We often see the same behavior in personnel decisions.  We don’t want to face a hiring mistake because it took a lot of time, effort and money to find this person and to get him or her trained.  We tell ourselves, “We can work with this person.  We can get this person turned around,” because we don’t want to lose our investment and have to start the whole hiring and training process all over again.  In many cases, this causes us to waste even more time, money and effort before we finally have to face the inevitable.  Again, a better solution is to concede the problem, deal with it, and move on.

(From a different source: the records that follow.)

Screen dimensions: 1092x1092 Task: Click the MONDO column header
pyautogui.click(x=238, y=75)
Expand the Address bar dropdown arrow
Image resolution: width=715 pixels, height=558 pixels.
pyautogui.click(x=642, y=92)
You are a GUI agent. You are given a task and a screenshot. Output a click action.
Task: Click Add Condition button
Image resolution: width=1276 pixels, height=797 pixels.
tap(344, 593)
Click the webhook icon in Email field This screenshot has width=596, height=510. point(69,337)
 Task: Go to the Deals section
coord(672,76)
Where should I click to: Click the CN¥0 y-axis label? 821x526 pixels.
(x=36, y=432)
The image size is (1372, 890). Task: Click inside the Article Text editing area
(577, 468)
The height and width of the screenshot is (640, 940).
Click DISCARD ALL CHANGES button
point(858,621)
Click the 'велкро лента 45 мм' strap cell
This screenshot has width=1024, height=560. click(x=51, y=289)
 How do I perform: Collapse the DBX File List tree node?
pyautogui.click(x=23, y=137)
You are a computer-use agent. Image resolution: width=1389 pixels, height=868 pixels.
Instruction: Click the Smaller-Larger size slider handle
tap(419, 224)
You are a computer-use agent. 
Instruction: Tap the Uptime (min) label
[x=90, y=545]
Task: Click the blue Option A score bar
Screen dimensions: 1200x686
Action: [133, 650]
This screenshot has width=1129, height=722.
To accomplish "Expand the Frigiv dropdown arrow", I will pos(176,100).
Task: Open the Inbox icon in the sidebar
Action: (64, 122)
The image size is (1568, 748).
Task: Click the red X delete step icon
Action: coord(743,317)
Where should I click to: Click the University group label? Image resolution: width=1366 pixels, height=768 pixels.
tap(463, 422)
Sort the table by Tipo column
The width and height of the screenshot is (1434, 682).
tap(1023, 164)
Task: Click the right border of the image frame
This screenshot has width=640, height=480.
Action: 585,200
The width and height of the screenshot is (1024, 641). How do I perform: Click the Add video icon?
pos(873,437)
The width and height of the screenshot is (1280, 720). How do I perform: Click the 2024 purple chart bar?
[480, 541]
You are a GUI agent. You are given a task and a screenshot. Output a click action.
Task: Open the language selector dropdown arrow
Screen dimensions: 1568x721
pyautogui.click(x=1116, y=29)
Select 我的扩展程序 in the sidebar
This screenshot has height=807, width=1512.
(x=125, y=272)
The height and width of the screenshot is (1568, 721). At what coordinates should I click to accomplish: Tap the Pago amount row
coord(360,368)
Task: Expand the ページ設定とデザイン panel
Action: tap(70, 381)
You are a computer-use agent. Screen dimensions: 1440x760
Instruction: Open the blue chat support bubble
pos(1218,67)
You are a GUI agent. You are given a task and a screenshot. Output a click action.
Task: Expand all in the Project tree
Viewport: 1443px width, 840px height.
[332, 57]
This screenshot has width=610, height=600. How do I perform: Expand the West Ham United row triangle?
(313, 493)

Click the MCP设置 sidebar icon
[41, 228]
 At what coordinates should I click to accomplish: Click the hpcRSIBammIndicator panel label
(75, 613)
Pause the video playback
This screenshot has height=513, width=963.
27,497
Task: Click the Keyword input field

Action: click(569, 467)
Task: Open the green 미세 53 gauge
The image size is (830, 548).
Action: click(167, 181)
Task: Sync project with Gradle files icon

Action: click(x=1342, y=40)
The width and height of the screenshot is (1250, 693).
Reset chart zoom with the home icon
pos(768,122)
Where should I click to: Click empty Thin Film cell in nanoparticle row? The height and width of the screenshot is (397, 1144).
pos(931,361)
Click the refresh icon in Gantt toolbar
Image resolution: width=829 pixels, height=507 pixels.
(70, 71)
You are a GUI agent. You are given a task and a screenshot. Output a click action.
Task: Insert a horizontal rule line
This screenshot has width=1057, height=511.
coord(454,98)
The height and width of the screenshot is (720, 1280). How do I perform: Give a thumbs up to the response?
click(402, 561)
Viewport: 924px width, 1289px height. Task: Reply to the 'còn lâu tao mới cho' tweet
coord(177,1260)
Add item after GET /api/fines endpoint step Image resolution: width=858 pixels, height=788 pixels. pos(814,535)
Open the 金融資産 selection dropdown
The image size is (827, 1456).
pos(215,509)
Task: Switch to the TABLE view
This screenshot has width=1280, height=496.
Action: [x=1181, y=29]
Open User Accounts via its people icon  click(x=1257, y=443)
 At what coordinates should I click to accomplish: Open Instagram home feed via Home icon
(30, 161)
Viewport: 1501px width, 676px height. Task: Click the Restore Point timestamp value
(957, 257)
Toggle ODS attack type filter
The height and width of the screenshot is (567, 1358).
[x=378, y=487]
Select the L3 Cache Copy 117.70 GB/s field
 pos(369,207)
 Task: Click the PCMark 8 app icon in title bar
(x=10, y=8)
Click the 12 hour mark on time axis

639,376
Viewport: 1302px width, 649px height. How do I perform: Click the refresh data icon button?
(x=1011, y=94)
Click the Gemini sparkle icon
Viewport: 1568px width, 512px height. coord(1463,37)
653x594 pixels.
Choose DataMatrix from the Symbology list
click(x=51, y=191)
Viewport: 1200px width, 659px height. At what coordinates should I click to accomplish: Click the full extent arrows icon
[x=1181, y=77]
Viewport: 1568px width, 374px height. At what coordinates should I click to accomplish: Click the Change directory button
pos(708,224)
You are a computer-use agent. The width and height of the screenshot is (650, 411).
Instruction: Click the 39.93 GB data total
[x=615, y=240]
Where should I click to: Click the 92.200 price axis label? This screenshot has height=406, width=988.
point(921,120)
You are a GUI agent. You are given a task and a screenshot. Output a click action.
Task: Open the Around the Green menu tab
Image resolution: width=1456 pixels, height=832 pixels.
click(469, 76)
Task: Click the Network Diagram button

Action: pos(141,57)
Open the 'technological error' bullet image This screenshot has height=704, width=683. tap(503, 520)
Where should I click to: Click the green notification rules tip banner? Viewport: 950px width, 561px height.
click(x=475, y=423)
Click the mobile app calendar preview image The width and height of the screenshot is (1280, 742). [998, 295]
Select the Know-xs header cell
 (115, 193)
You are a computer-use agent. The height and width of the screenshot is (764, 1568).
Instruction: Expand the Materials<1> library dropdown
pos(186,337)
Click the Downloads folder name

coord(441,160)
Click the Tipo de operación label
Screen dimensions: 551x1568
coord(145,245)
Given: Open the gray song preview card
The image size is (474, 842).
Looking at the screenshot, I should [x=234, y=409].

Can we avoid these situations?  No, we can’t.  As business people, we all make decisions that do not create the results we expect.  But we can defeat inertia.  Before we make an investment decision . . . whether it’s an investment in people, equipment, or new products . . .  we should lay out clear, measurable results we expect from this investment, and a deadline for achieving those results.  And we need to determine, in advance, what action we’ll take if the expected results are not achieved by the deadline we have set.  This approach takes a lot of the emotion and trauma out of the situation because we’ve mapped it all out in advance.  At this point, we’re simply executing a plan designed to prevent inertia and to avoid investing more than we intended.  We’re saying, “We’re prepared to invest this much in resources over this period of time.  Att the end of that time, if we’re not achieving the results we expected, then we will intervene and take this corrective action.”